-- begin --
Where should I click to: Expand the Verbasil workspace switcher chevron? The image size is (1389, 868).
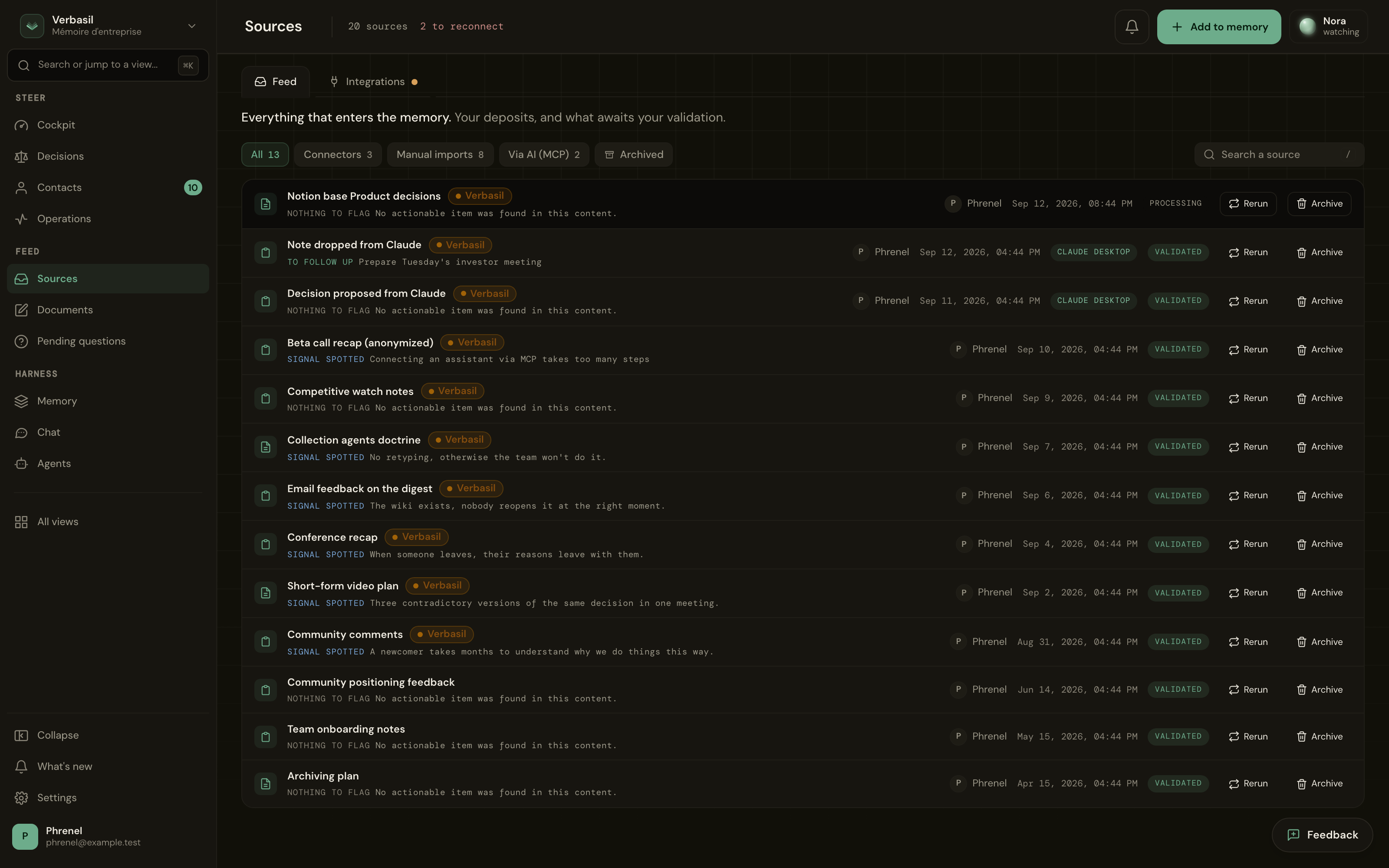[192, 26]
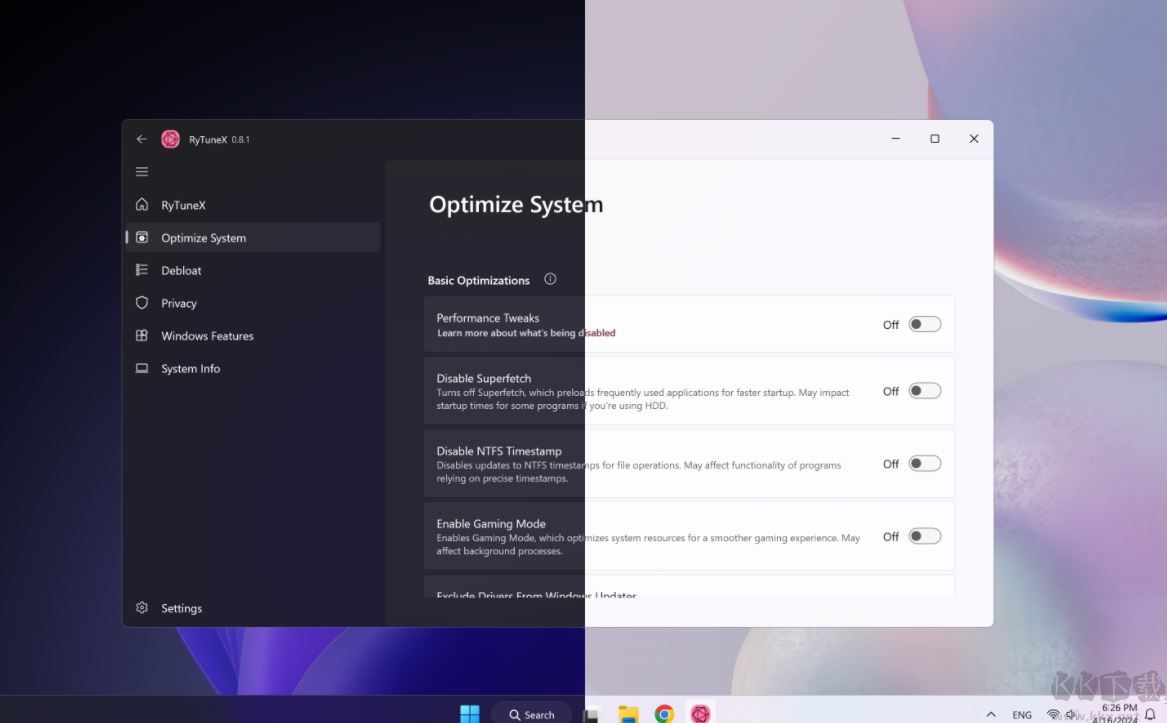Screen dimensions: 1167x723
Task: Select Optimize System navigation item
Action: 203,238
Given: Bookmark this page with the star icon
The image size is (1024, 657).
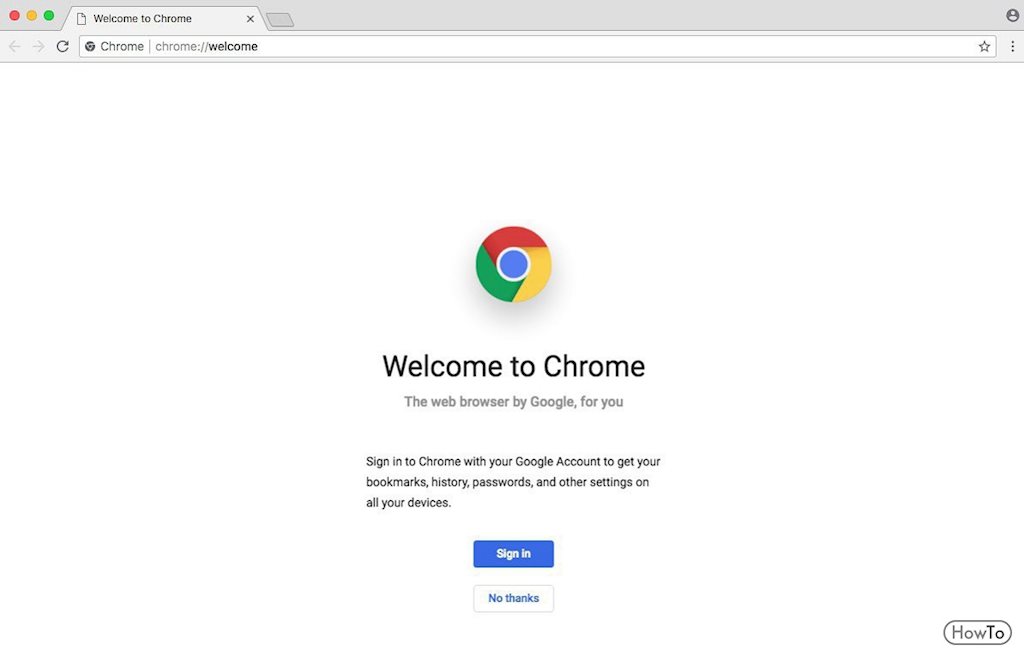Looking at the screenshot, I should 984,46.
-- end --
▶ _SET EXERCISE_: Rewrite the part of the records from the line containing "Given: Bookmark this page with the star icon" through the end of the records as a JSON list of strings, one string per line and no blank lines. Leave the pictures out of the answer.

▶ _EXPECTED ANSWER_:
[
  "Given: Bookmark this page with the star icon",
  "The image size is (1024, 657).",
  "Looking at the screenshot, I should 984,46."
]